三、極上の生贄⑥
翌朝、目覚めたシェルは昨日のようにゼールの部屋へと向かった。自分が『極上の生贄』であることも、シェルはしっかりと覚えていたのだ。しかし部屋には人の気配が全くしなかった。
(まだ寝てる……?)
そんなことを考えていると、大きな部屋の扉が開いた。振り返ったシェルの前に整った顔立ちのゼール王子とその
「おはようございます」
「……、あぁ」
シェルの挨拶にもまともに返事をしないゼールは、良く見たら疲れているようにも感じられる。シェルは不思議そうにフォイの方を見た。フォイはそれほど疲れているようには見られない。一体二人に何があったというのだろうか?
シェルが疑問に思っていると、
「旅立ちは夕刻だ。俺はそれまで寝る」
ゼールはそれだけをシェルに伝えると、シェルの返事を待たずに奥の寝室へと姿を消していった。
「ゼール様、どうされたのですか?」
シェルは残っていたフォイに思わず尋ねた。フォイはシェルへと向き直ると、
「一晩中、南の町でならず者たちを捕まえていたのですよ」
ゼールは昨夜、シェルが襲われた辺りで人身売買をしていた組織の人間を見つけ出し、捕まえていたのだ。そしてその後、人身売買のルートについて拷問を行い、旅立ちに必要な情報を集めていたと言う訳だ。
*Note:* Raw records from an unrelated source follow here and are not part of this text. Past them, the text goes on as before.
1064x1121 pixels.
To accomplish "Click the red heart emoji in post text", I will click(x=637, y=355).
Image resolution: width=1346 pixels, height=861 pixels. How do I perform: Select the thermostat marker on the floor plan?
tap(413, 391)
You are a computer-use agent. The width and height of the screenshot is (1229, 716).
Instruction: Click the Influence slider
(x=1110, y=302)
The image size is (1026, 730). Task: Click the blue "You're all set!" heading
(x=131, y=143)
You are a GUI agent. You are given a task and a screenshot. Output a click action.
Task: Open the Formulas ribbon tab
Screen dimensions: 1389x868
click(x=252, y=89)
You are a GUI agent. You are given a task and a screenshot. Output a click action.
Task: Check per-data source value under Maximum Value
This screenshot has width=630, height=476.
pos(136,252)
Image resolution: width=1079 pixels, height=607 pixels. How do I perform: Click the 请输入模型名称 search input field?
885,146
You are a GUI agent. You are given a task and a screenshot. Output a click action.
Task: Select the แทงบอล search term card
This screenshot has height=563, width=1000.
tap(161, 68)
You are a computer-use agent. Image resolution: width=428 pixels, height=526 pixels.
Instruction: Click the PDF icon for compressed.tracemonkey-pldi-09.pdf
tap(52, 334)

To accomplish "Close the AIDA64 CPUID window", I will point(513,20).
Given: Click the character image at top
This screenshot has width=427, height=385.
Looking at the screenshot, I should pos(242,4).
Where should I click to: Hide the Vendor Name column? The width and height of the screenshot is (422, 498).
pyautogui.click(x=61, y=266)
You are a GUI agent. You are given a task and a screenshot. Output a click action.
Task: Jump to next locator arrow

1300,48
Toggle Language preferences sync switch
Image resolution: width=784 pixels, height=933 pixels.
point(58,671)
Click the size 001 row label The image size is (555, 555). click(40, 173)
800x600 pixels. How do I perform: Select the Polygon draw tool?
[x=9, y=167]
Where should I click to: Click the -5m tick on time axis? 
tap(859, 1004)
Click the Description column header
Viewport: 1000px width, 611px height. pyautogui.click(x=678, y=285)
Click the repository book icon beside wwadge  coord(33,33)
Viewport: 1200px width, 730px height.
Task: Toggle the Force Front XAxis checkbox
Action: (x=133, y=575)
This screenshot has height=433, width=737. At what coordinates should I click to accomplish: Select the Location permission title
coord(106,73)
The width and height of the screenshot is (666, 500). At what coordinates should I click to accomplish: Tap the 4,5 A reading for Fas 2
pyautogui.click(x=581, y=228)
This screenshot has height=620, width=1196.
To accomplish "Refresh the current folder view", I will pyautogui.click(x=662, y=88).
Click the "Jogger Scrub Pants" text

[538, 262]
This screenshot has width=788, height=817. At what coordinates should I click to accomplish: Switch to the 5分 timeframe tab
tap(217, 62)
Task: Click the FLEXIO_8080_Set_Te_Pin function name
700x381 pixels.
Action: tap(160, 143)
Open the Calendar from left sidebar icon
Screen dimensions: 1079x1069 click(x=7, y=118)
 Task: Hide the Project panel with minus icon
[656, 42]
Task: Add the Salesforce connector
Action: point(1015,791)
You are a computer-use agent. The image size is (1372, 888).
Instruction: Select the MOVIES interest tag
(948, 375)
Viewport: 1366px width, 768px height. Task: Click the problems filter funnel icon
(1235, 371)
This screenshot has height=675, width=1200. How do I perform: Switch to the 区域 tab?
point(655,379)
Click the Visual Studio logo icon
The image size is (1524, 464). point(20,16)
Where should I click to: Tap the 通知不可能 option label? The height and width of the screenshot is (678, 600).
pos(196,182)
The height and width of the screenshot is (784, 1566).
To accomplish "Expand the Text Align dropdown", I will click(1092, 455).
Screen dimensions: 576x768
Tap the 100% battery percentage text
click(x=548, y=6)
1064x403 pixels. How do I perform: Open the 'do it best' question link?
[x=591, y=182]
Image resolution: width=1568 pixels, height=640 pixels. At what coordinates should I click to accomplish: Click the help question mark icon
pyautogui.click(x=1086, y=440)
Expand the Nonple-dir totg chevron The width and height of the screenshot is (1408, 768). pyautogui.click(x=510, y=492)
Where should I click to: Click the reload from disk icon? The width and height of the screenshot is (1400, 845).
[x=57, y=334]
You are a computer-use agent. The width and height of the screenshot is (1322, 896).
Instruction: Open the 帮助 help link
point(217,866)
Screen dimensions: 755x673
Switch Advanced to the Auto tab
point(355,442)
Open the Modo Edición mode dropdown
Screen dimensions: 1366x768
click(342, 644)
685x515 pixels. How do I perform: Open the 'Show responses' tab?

「ヤツらは西の都にある港町で、さらった人間たちを闇市で売りさばいていたようです」
その後、船で獣人国のあちらこちらに人間たちを流していたのだと言う。
「シェル様には西の都への同行をお願い致します。そして、いつゼール王子のレイガーが発動しても対処できるよう、ご準備を」
「分かりました」
フォイから話を聞いたシェルは一度自室に戻り、旅支度をすることにした。それからなるべく、王子の傍にいようと改めて思うのだった。